● Task details
Copy each line containing the word "height" from the records that follow, please.

=== Begin Enclosure ===

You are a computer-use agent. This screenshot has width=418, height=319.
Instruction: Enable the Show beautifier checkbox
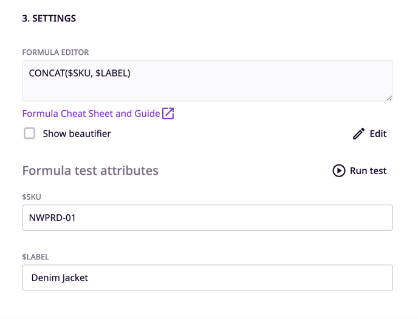tap(29, 133)
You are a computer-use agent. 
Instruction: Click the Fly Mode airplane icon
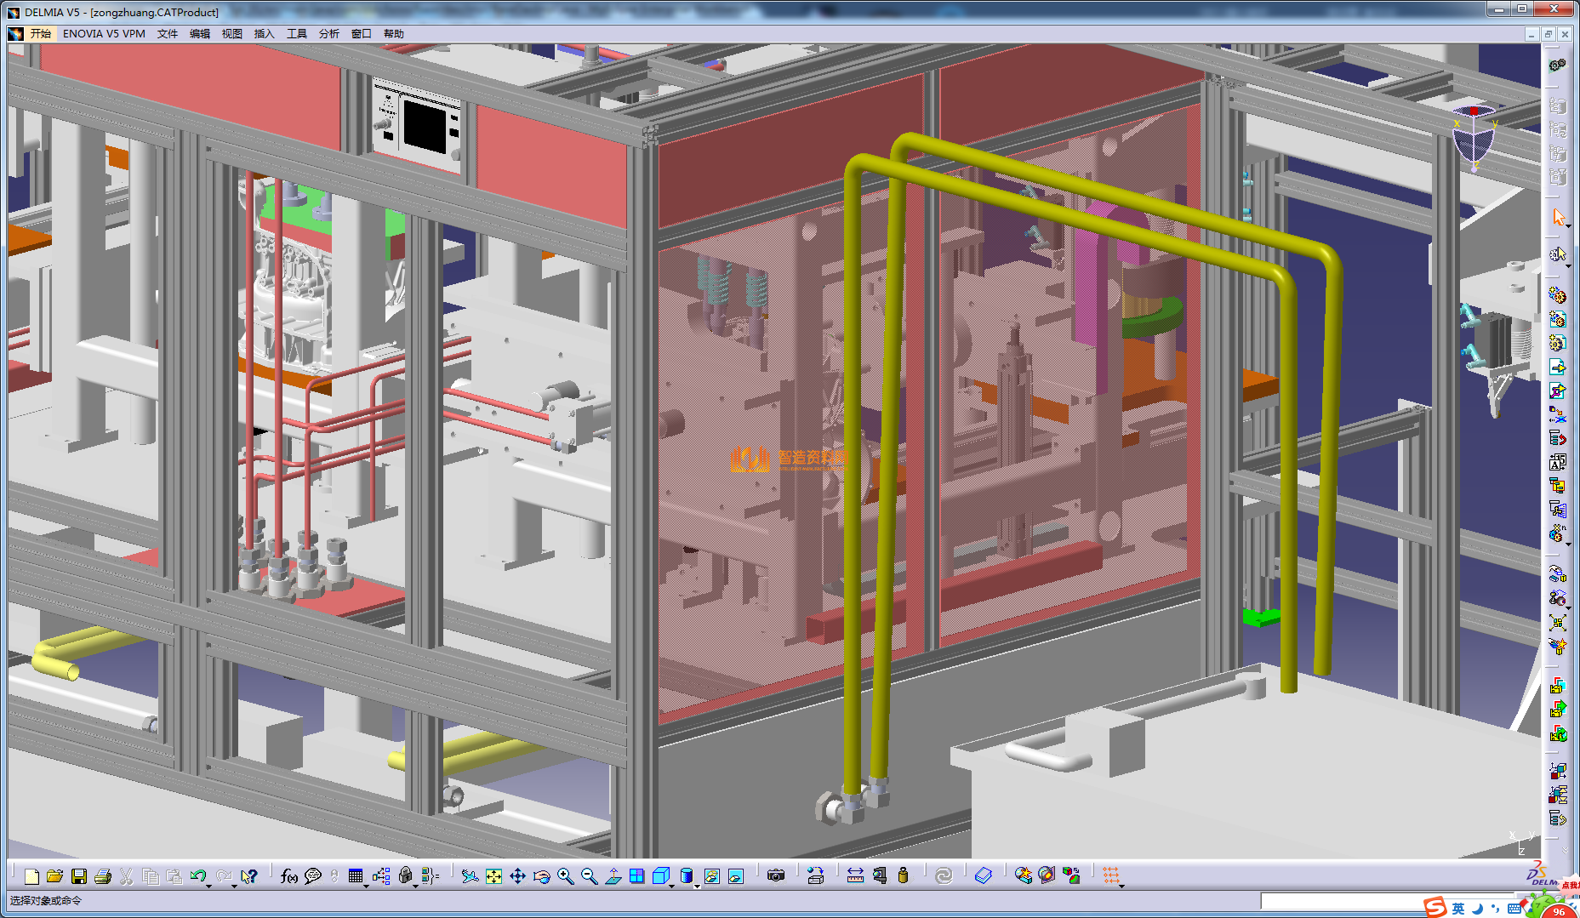click(x=470, y=876)
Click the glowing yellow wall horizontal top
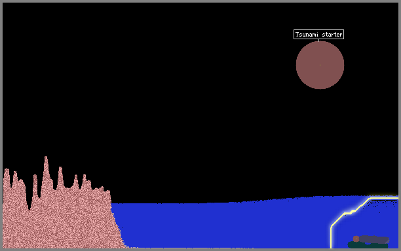 point(383,197)
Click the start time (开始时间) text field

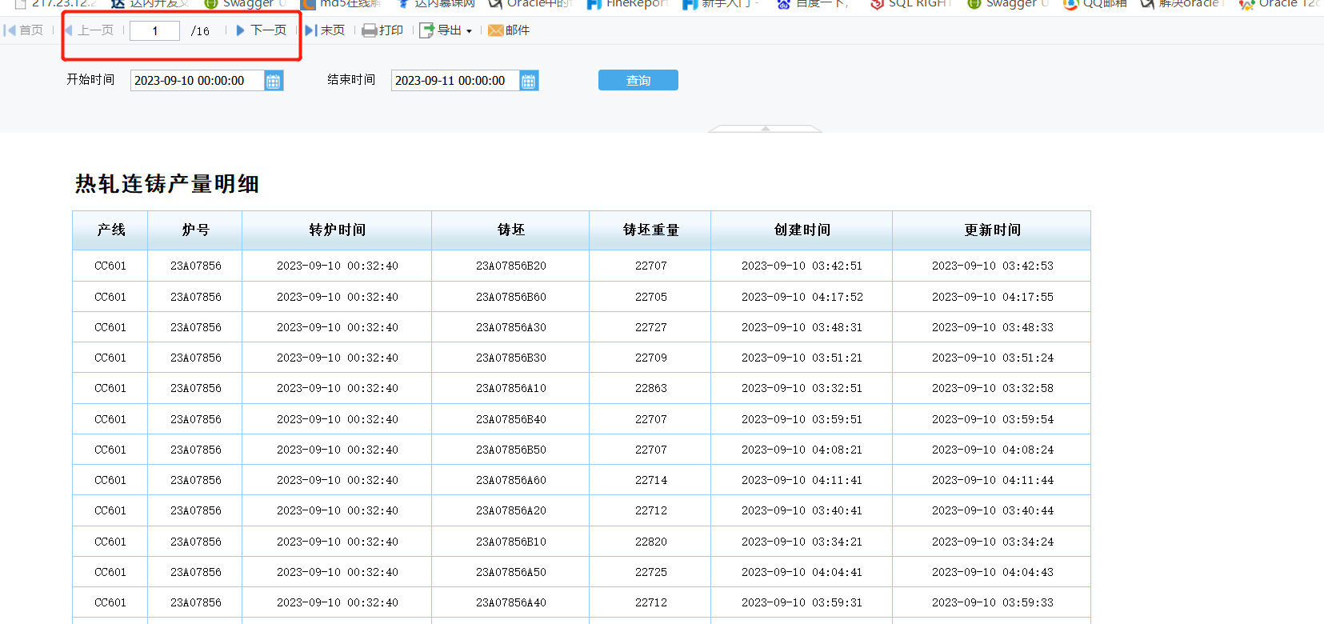point(197,81)
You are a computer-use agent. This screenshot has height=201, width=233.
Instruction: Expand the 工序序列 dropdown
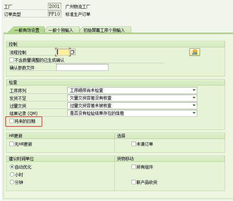click(194, 91)

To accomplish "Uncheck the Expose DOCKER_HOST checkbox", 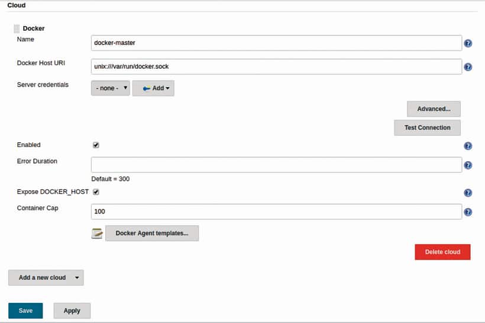I will click(96, 192).
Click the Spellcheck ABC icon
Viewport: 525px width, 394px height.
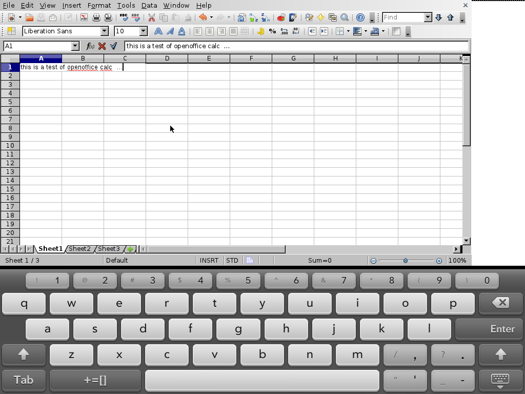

=== End Enclosure ===

● Output for this exercise
You are a computer-use agent. This screenshot has width=418, height=319.
You are a computer-use agent. This screenshot has height=201, width=233.
Viewport: 525px width, 394px height.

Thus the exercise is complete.